I recently came across the Dunning-Kruger effect and I think it is well represented here and we should be aware of it.
Basically, it states (citing wikipedia):
- Unskilled individuals suffer from illusory superiority, mistakenly rating their ability much higher than is accurate.
- Those persons to whom a skill or skills come easily may find themselves with weak self-confidence
Which is depicted in this plot found on the web:
This sounds like we are observing this concerning our treatment of unskilled newcomers by hi-reps skilled peoples.
For instance (and I deliberately forge an extreme example here, for illustration purpose)
An unskilled amateur EE comes here and ask about his new fancy project:
Do a 5.1 audio real time processing board
He is able to blink LEDs on his new Arduino. He can play some beeps using a PWM and a buzzer and he knows that some shield exist somewhere that have mic inputs.
He stands on the left or my illustration picture. He is not aware that there are things he doesn't know. For him, this looks not so challenging and he is quite confident that he can make it without too much effort.
Then comes the hi-reps skilled EE. He stands on the middle-right of the picture. He is aware of the complexity of things and he knows that he would never be able to really master anything. Things are too complex. Models always have limits. etc.. He is quite pessimistic, and probably over pessimistic. He also know that the OP is far less skilled than himself.
The result is often:
- This is too broad!
- One would require a entire book just to understand the basic principle of audio processing.
- We should close this question. Answering is a waste of time. the answer would go over your head.
For skilled people, who like to do things the right way, the devil is in the detail. A simple LED blink project often ends up asking:
- Did you use proper decoupling? What is the length of the leads of your capacitors? Unwanted inductance from capacitor leads would decrease the decoupling performances of your power supply.
- Did you compute the thermal dissipation of your linear regulator? Did you take a margin with the ambient temp?
- Are you sure that your linear regulator has enough dropout? Here is the graph of the required dropout according to the current drawn from the regulator.
- I recommend that you use this type of capacitor because the MTBF is far better.
- Using thermal balancing on your footprint would increase the yield of your soldering process by some ppm.
- I recommend using a continuous GND plane, this would be far better for EMC/EMI performance. And I suggest that you refer to the Ott book and read it at least twice before trying to layout your first board.
Well, this guy wanted to blink a LED using a PIC on a breadboard...
This is humorous on purpose. But what is the best answer to the unskilled amateur guy:
Be confident and try to make its LED blink by getting the right level of answer? That way he could have some results. Learn from his mistakes. And then go to something more complex, learn again. etc..
Getting overwhelmed by important, but less significant to him at the moment, information? The guy would be afraid and won't even try something. This is too difficult, it's for the pro
According the the Dunning-Kruger effect, we, skilled EE, will almost always over-estimate the difficulty of a task.
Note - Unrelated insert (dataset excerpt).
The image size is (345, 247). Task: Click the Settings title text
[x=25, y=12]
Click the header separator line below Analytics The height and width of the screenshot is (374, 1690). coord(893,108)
And it may not be a good thing to share this pessimistic view with the newcomer. Or at least we should be aware of this to adapt our answers.
It's like during you first day at your EE school your professor said: Do you see all the books on the bookshelf behind me? 240 books (E24 series). I read all of them and I have been teaching electronics for 15 years. I am still not mastering everything...
Here you go back and think: Wow this looks difficult! I think I'm gonna choose theoretical physics instead...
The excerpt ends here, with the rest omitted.